Link: http://www.jasonsamuel.com/2011/12/13/cant-console-to-frozen-xenserver-host-but-vms-are-still-running/

Let’s say a host in your pool won’t restart a VM and freezes half way (that wonderful yellow icon). If you hit the console tab, it might be blank. If you hit the console tab of the host, it might also be blank. If you SSH in it may connect, but you can’t pass any xe commands. It just sits. If you attempt to migrate or stop a VM, it hangs. The host is essentially frozen but VMs are still running on it just fine.

This is all a pretty good sign the XAPI service on the host is hung up. XAPI is the XenServer management toolstack which pretty much controls everything on the XenServer host. If the “XenAPI” toolstack is hosed, XenCenter can’t talk to the host and you probably won’t be able to pass any xe commands. The Xen API is what controls everything at the host layer. Quick way to troubleshoot this:

1. SSH into the host with the issue.

2. Type:

df -h

which will show the disk space usage on the file system. The “-h” switch will display it in gigabytes. Much easier to read. We need to check the root partition and see if it is full. This is typically 4 GB and can be filled up by logs which may cause the XAPI service to stop. If the XenServer root disk is full, you will probably see it drop out of XenCenter because XAPI is stopped. You won’t be able to restart the XAPI service until you free up some space. Here is an example of the root being 100% full:

Extra tip, once you log in to one XenServer host, you can check other hosts remotely without having to SSH into each one in a different terminal. Just type:

ssh <RemoteXenServerIPorName> df -h

3. If the root is full like above, type:

cd /var/log

then

ls

to list the logs. Type:

du –ksh *.*

to list the logs with the sizes. If you find one that is too big, delete it:

rm <logname>.log

From here you can skip ahead below to step 6 and try restarting XAPI.

Also, you might want to consider moving your logs off to a different volume. If you fill your dom0 root, you’re basically hosing the XenServer. Citrix has a good article on how to move the/var/log directory to a different volume here:

http://support.citrix.com/article/CTX130245

or retain fewer logs by editing logrotate.conf here:

http://support.citrix.com/article/CTX131619

4. If your root is not full, the next thing you probably want to do is disable HA. You can do this in the XenCenter console or you can just type:

xe pool-ha-disable

or if you want to disable HA on a host (you’ll have to run this on each host though):

host-emergency-ha-disable force=true

5. After disabling HA, restart the toolstack:

xe-toolstack-restart

This will disconnect all the hosts in the pool in XenCenter but don’t panic. Give it 10-20 seconds, once the toolstack is restarted the hosts will all reconnect to XenCenter. All pending actions like reboots, migrations, etc. will all stop when restarting the tool stack so you have a clean slate.

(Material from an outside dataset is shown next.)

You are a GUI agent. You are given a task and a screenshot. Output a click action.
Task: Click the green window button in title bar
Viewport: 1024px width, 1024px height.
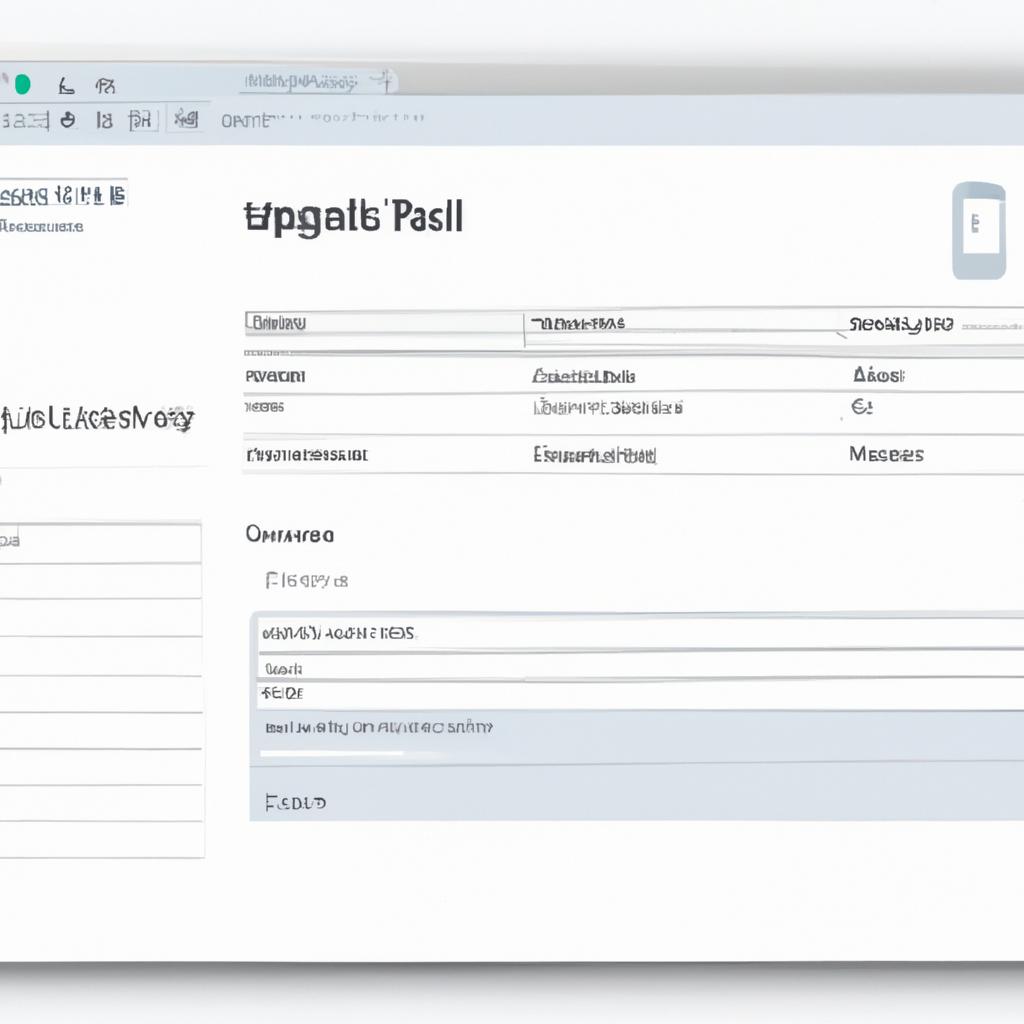pyautogui.click(x=22, y=84)
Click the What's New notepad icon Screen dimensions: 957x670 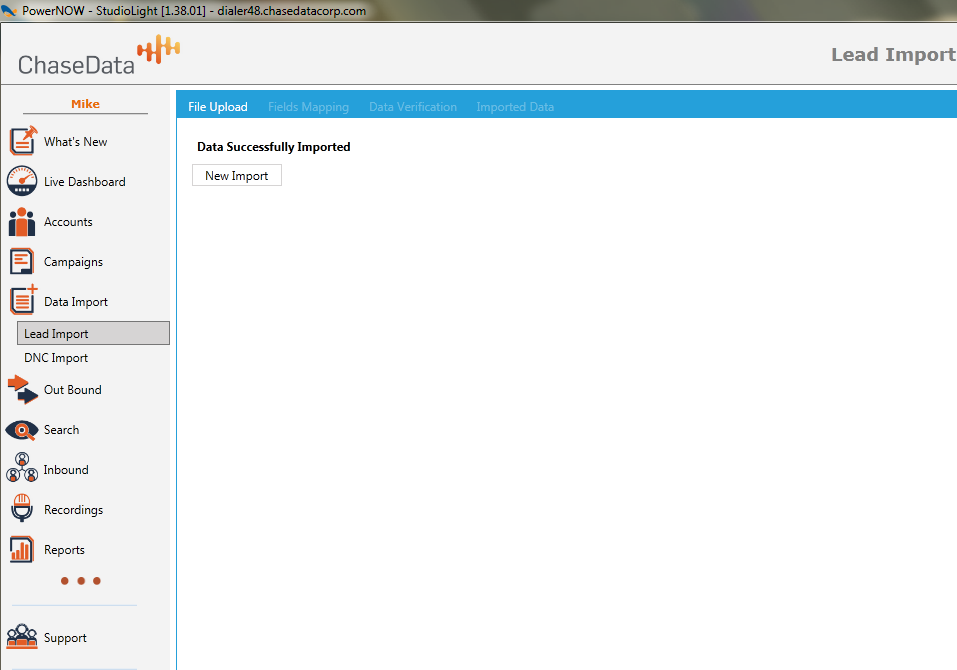(x=22, y=141)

6. You should be able to console into your host with the issues now. Type:

service xapi status

and see if it is running. If you want to see how taxed XAPI is, type:

top

to see all the running processing. If XAPI is taking up 40% CPU or more, that is a good indication something is hung up on it.

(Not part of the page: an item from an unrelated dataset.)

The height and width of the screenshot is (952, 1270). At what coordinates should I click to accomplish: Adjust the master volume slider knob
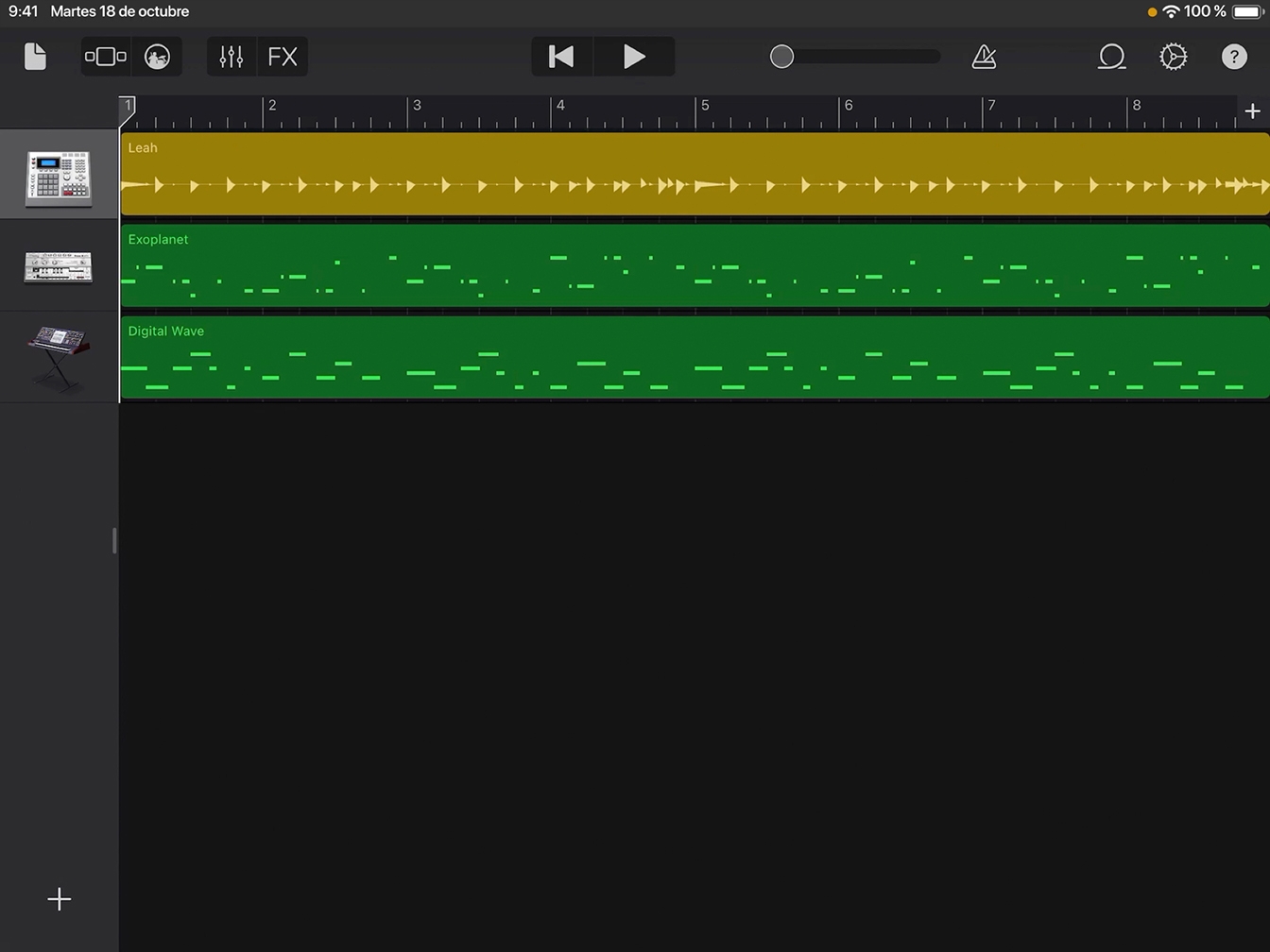(x=781, y=57)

If XAPI is not running or is very taxed, type:

service xapi restart

if it hangs at “Stopping xapi” or “Starting xapi”, you may need to kill the process.

Type:

kill <pid>

using the process ID from when you ran “service xapi status” or “top”. Then service xapi status to verify all xapi processes have stopped. Then you can type:

service xapi restart

again if it didn’t automatically try and start already. Eventually it will say:

Starting xapi: ....start-of-day complete.                  [  OK  ]

and you should see the host pop back in your XenCenter console. If you go back and run top, xapi should be taking up around 1% or less CPU.

You can type:

xe task-list

to see all the running tasks which shouldn’t be much at this point. Don’t forget to re-enable HA after you’re done. Hope this helps someone.